But it isn't that relevant. ME/CFS is what we call the process that is often a sequel to an infection. The infective event isn't ME/CFS.
I think I understand what you are saying, but that seems quite arbitrary? I understand that's part of the current diagnostic criteria of course, but that might be a mistake.

It’s a bit like an electrical short circuit and a house fire: of course the short circuit isn’t the fire itself, but the fire wouldn’t exist without it. Ignoring the short circuit as “not relevant” might lead to missing the (potential) causal link?

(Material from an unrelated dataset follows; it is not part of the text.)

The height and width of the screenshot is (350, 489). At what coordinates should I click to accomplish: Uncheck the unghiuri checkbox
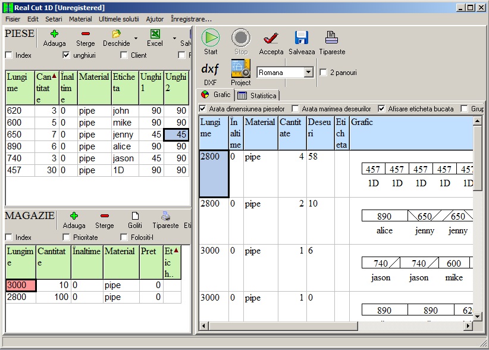[67, 55]
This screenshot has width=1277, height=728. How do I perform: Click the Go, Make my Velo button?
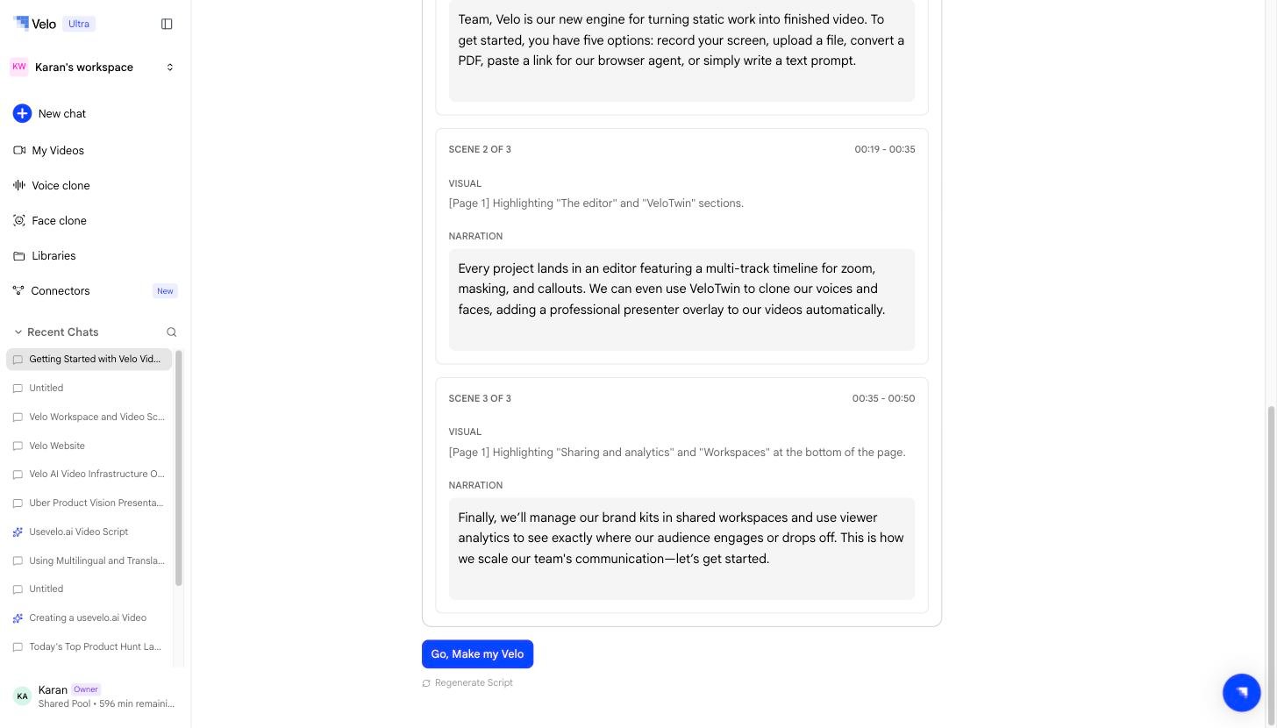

ME/CFS may not be the infection itself (not even that seems absolutely certain) but it can be the direct consequence of immune and metabolic changes set in motion by that infection?
 
It’s a bit like an electrical short circuit and a house fire: of course the short circuit isn’t the fire itself, but the fire wouldn’t exist without it. Ignoring the short circuit as “not relevant” might lead to missing the (potential) causal link?

But nobody is ignoring anything as irrelevant. We think genes contribute to ME/CFS but they in themselves do not constitute ME/CFS. We think infections contribute but they do not constitute ME/CFS.

I think you are missing the point that what we call a disease and what we suspect is the basis of a syndrome is the segment of a causal pathway network that is common to all in a clinical group. Tuberculosis is partly caused by alcoholism, poor living conditions and infected classmates but when we talk of tuberculosis we are referring to being infected with M tuberculosis. Sometimes the common segment tracks back to a gene - like haemophilia. But for diabetes all sorts of causal inputs converge on a single common segment, which is glucose intolerance.

It is conceivable the inflammatory events are a necessary component of ME/CFS at least early on. It is quite plausible that events that are often associated with inflammation but are not themselves inflammatory, like a rise in CRP production are a necessary component. But so far we don't have much evidence for either.
 
I’m not sure it’s being ignored, more perhaps a case of asking what is the mechanism that keeps it going?

So in the fire analogy a spark may trigger it but to understand and extinguish the fire you need to understand different mechanisms.